Even if you find a statute that says very clearly that X is unlawful, there will be situations where a lawyer will argue that it isn't.

Sometimes they'll make that case successfully - for various possible reasons, not all of which will be lawful themselves.

This is one reason why statute law is expanded by case law. And good luck trying to automate case law.


I would be happy if the law conforms to other existing laws, not future edge cases. The solution being proposed here would do that, while the existing system would not.


It isnt a bug it is a feature. There is a point in law sometimes being a bit vague to create flexibility


Being vague and up to interpretation because lawyers can’t foresee all possible circumstances is a feature.

Being a mess riddled with inconsistencies is not a feature.


> As a fun exercises, try to find how many definitions of “child” there are in the US law and how many times it’s used undefined.

Which is why it is the common standard in German law to define every possibly unclear term either in the relevant section of the law itself or in an introduction article.


It's the standard in the US, too, but "child" is a case where plenty of lawmakers have assumed it couldn't possibly be misunderstood, while plenty of others have defined it with contradictory definitions in their respective sections.

The latter is better than the former, but it also makes it even harder to interpret sections with no definition.


I don't agree that the law is a huge mess. It is certainly far less of a mess than any code base I've ever seen, given the gigantic scope of what it applies to, and how many people if affects.

Note that the legal system is indeed a huge mess, but that happens because of many other reasons - not a problem with the wording or vagueness of the law, but with the explicit (malicious) intentions of law-makers, judges, police and others involved in the whole process.

For your example of "child": how often does it actually cause a problem in practice? How many people have been improperly punsihed/set free because of a poor interpretation of the word "child" in a specific law? This is far more relevant than every law taking up valuable space to define what such a common word means.


How do you codify the effects of judicial review? What if the court's decision is not binding but is still persuasive -- such as when it's a decision from another jurisdiction?

Common law has like 800 years of tech debt. It's turtles all the way down. And by turtles I mean precedent, and not all of them are compatible.

None of what I've described is malicious. It's just what happens when law meets the messiness of the real world.


> How many people have been improperly punsihed/set free because of a poor interpretation of the word "child" in a specific law?

How many improperly punished people is good enough? How many cases go to Supreme Court because the amount of needless ambiguity just adds up, one word at a time?

> This is far more relevant than every law taking up valuable space to define what such a common word means.

Right? Why do many laws redefine it?


I don't know how many is good enough. If it's every other person, than that's bad; if it's two people since the law was written 50 years ago, I would say that's good enough in my book. Which is it?

And no, cases don't often make it to the Supreme Court because the wording of the law is ambiguous. They make it to the SC because the parties disagree on legal principles and on whether laws are unconstituional or not.

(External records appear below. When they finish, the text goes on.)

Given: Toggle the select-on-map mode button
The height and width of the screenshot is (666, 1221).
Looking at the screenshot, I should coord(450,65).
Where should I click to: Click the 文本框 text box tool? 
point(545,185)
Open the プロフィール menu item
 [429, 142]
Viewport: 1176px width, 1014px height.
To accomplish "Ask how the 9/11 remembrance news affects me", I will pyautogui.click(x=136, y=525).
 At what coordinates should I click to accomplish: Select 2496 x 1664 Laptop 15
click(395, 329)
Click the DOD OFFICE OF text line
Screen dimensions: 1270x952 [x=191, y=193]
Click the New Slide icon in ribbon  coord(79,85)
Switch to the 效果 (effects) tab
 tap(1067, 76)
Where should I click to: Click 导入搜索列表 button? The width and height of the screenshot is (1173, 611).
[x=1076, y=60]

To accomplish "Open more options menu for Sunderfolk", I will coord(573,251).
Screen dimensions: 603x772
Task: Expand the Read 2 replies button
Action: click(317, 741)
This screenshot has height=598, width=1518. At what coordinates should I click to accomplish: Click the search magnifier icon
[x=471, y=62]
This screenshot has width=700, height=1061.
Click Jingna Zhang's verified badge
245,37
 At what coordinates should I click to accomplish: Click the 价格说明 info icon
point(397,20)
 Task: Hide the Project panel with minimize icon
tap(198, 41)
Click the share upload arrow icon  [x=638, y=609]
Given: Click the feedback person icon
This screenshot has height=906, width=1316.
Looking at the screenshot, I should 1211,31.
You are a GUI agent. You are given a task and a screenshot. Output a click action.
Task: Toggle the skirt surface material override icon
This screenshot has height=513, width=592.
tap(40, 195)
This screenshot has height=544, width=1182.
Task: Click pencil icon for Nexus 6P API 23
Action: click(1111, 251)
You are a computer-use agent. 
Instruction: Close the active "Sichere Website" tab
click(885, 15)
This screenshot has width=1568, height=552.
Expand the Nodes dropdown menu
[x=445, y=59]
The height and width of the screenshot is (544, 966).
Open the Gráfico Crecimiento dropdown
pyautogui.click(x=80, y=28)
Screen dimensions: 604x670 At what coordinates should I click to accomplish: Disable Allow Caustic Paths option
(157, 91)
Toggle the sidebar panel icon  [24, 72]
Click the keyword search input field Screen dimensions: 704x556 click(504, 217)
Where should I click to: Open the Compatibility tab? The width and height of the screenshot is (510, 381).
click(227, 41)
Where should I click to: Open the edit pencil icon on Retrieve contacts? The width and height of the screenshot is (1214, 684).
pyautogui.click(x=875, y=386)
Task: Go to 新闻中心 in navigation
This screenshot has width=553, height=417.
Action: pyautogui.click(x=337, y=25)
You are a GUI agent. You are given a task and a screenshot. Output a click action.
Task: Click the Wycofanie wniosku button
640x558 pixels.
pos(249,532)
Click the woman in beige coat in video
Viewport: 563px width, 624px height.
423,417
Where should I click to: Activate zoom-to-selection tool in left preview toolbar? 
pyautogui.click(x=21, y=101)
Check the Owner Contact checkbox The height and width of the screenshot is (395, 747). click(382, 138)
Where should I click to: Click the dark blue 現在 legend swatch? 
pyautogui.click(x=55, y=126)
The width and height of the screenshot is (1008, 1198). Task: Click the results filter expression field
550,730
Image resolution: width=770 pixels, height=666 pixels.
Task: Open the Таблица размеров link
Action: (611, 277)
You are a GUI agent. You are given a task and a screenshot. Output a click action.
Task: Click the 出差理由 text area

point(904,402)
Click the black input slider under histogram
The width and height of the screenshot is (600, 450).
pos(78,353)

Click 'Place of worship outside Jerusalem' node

> Right? Why do many laws redefine it?

I would have to see some specific examples to judge for myself. Still, this seems to be the opposite problem compared to what was raised earlier. So which is it? Do we want laws to be more explicit about their exact definitions of words, or more implicit?


> And no, cases don't often make it to the Supreme Court because the wording of the law is ambiguous. They make it to the SC because the parties disagree on legal principles and on whether laws are unconstituional or not.

I'm not from your legal system, and yet even I know that's not right: they make it the SC because the 'losing' party disagrees with a lower judge's decision that's already been made, and makes an argument compelling enough in appealing it that it needs to be reconsidered. (A few times, to get as far as the SC, probably.) That almost has to be because of some 'ambiguity' - the lower judge decided one way and the appeal is 'well no I don't think that's the correct reading'.


Note that the SC almost by definition only looks at cases that pertain to the constitution, or to base legal principles, not to individual laws. And good luck codifying the constitution itself and/or the rules of common law into formal math.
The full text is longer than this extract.